Schettino, il libro sulla Concordia: "Dedicato alle vittime"

L'ex comandante della nave da crociera naufragata al Giglio in 600 pagine racconta la sua verità

Ci sono delle scelte che meriterebbero di essere meditate almeno 10 volte prima di renderle pubbliche. Una di queste è l'ultima uscita di Francesco Schettino, il comandante della Costa Concordia condannato in primo grado a 16 anni di reclusione per il naufragio al largo delle coste del Giglio. Ha scritto un libro sulla tragedia e l'ha dedicato proprio a loro, le vittime del naufragio.

Il libro scritto con la giornalista di Porta a Porta Vittoriana Abate è dedicato "a coloro che quella notte sono stati colpiti negli affetti più cari", perché "a loro è dovuta la verità più che a ogni altro". Le verità di Schettino, ovvio. Che al momento non coincidono con quelle del processo di primo grado che lo ha condannato alla galera. "Le verità sommerse" sarà presentato mercoledì 24 giugno nella città di Schettino, Meta di Sorrento, in provincia di Napoli.

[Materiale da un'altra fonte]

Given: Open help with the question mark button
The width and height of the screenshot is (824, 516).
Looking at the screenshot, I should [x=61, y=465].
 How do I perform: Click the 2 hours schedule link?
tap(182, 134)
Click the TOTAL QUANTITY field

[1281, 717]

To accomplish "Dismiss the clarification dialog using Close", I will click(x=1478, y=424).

"Il libro - spiega Schettino - ripercorre con il mio racconto e con gli atti del processo, minuto dopo minuto l'incidente della Concordia. È una risposta a tanti interrogativi rimasti in sospeso". Il volume conta ben 600 pagine, e al suo interno i lettori potranno trovare le voci della scatola nera, le testimonianze rese al processo dai passeggeri e dai membri dell'equipaggio ed anche alcune intercettazioni ambientali inedite. Infine ci saranno quelle che il comandante considera le "sviste" delle indagini: "Ho affidato a queste pagine le mie riflessioni - conclude Schettino - le mie valutazioni e quegli aspetti emotivi che le hanno accompagnate e finora mai raccontate".

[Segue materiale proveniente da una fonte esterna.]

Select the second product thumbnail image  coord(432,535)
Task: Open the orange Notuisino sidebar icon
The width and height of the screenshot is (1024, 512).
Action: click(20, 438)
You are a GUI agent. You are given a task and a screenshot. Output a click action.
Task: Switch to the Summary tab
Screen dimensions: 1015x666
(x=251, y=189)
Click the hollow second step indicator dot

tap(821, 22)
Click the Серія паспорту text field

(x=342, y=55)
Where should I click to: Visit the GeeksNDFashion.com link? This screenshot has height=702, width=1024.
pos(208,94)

Un libro che farà discutere. Soprattutto per la dedica. Scrivere le proprie "verità" per contrastare le verità processuali è legittimo. Ma forse sarebbe servito più tatto, ed evitare di dedicare il testo a chi in quei drammatici momenti ha perso la vita.

Commenti

paolonardi

Mar, 23/06/2015 - 12:40

Una faccia di bronzo (e sono gentile) che non ha uguali al mondo; un record difficilmente battibile, ma solo avvicinabile dal colono di Rignano.

linoalo1

Mar, 23/06/2015 - 12:50

Schettino,sicuramente colpevole di Omicidio Colposo,come l'automobilista che investe ed uccide un Pedone,è diventato subito il Capro Espiatorio per eccellenza,per tutti!!!!Infatti,quando lo si nomina,lo si nomina sottovoce,quasi fosse il peggior delinquente sulla Terra!Perchè,gli si vuole togliere la libertà di scrivere quello che vuole,sia che lo pensi o meno?Essere in Galera,per me,ingiustamente,non è già una Condanna?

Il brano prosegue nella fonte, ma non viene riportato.